Possible Role of the Cytosolic RNase Inhibitor in Maintaining the Integrity of the Glomerular Filtration Barrier

Session Information

Category: Glomerular Diseases

  • 1204 Podocyte Biology

Authors

  • Bolanos-Palmieri, Patricia, Universitatsklinikum Erlangen Medizinische Klinik 4 Nephrologie und Hypertensiologie, Erlangen, Bayern, Germany
  • Tiefenböck, Franz, Universitatsklinikum Erlangen Medizinische Klinik 4 Nephrologie und Hypertensiologie, Erlangen, Bayern, Germany
  • Schiffer, Mario, Universitatsklinikum Erlangen Medizinische Klinik 4 Nephrologie und Hypertensiologie, Erlangen, Bayern, Germany
Background

The ribonuclease inhibitor (RI) is a cytoplasmic protein encoded by the RNH1 gene. The RI forms a tight non-covalent bond with members of the RNaseA superfamily and therefore it’s considered that its main function is to act as a sentinel for dysregulated RNases.

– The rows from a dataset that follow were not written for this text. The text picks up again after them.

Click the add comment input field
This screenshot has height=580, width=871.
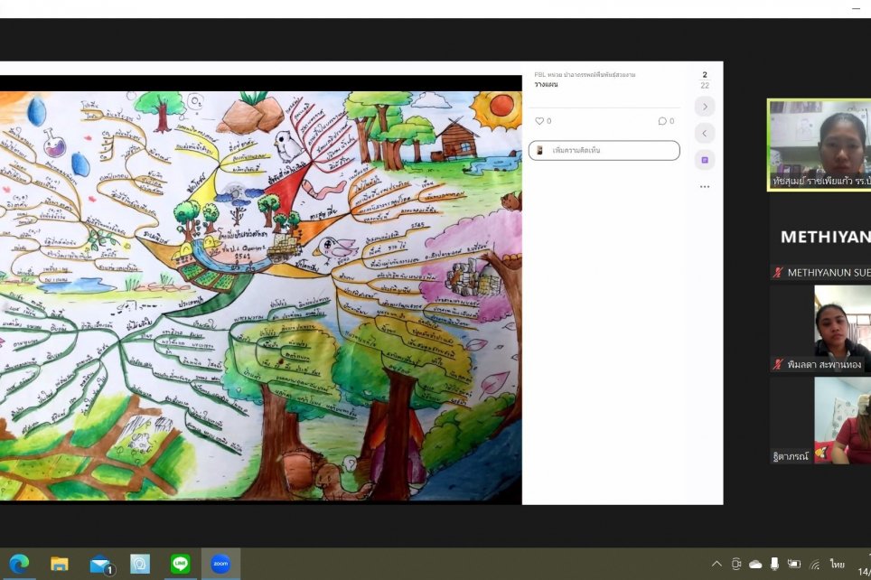[604, 150]
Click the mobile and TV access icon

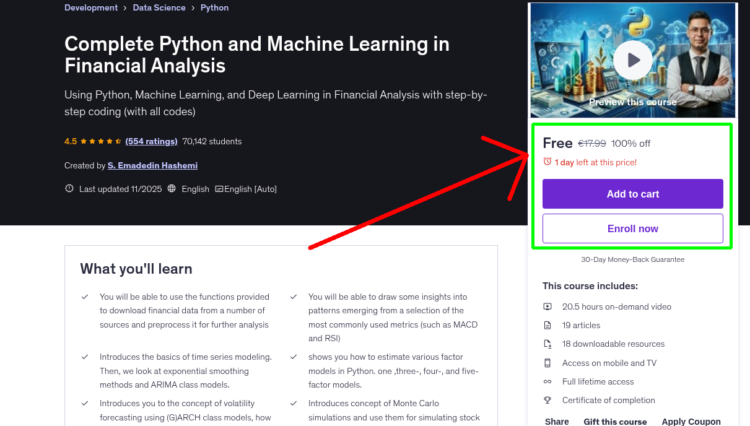coord(547,363)
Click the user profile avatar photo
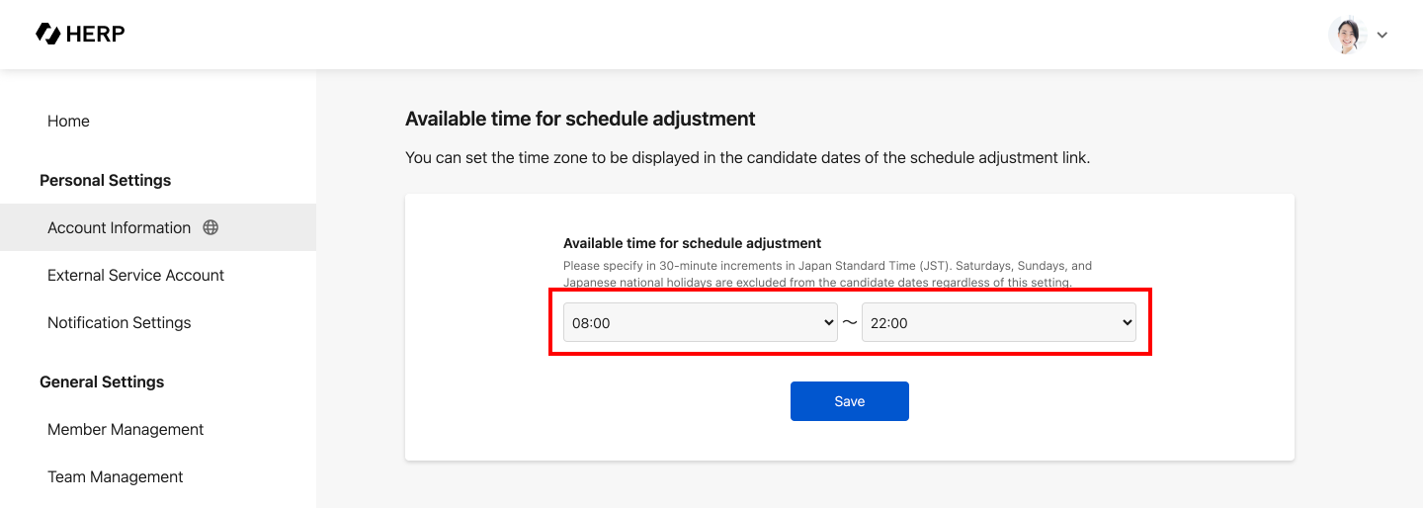1423x508 pixels. tap(1346, 35)
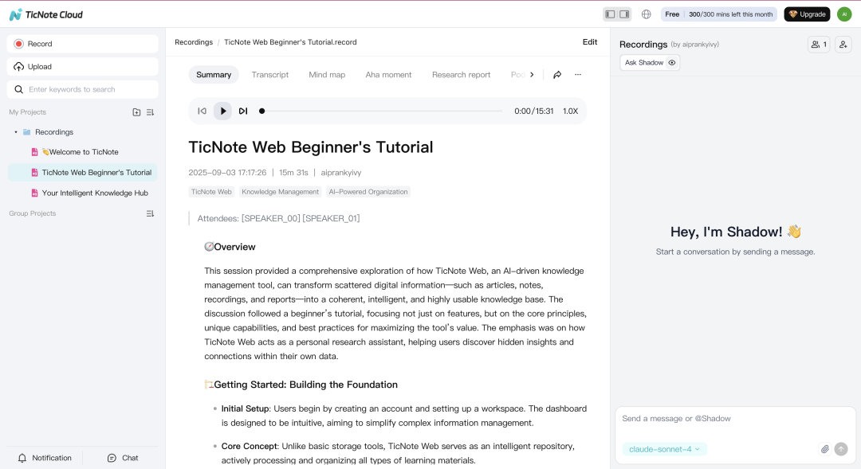Click the globe language icon in header
Viewport: 861px width, 469px height.
tap(647, 14)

The ratio of RI to substrate has also been shown to vary according to the proliferative and metabolic status of the cell suggesting that the balance in the protein-protein interactions between the RI and its substrates plays a role in maintaining cell homeostasis by impacting processes such as protein synthesis and various signaling pathways. However, the entirety of the biological roles fulfilled by the RI are yet to be described.

Methods

Immunofluorescence staining of human kidney tissue and protein detection by western blot from samples of immortalized podocytes were carried out to confirm the presence of the RI in glomerular cells. As an initial injury model, podocytes were treated with PAN to determine if changes in RI expression occur as a response. RNH1 inhibition was performed in a transgenic zebrafish line that allows for the detection of proteinuria via a GFP-tagged protein in the circulation. At 96hpf the severity of the edema phenotype and the fluorescence levels were recorded.

Results

Our preliminary data shows that the RI is present in human podocytes both in vitro and in vivo, as its expression domain coincides with glomerular cells labelled with synaptopodin. Additionally, the RI is present in cultured podocytes both before and after the temperature shift used to induce quiescence, and it appears to increase after differentiation. There is also expression modulation of RNH1 in response to PAN treatment of podocytes. In our zebrafish model, RNH1 knockdown resulted in up to a 40% increase in mild to severe edema and over 30% decrease in fluorescence suggesting that a reduction in RI might compromise the filtration barrier enough to lead to proteinuria.

Conclusion

Taken together our initial data show a promising avenue for research where the balance between members of the RNaseA superfamily and their cytoplasmic inhibitor may represent a powerful mechanism that allows the cells to modulate the proteome in response to stimuli. An imbalance in this relationship might ultimately affect the integrity of the cells in the kidney.

Funding

  • Government Support – Non-U.S.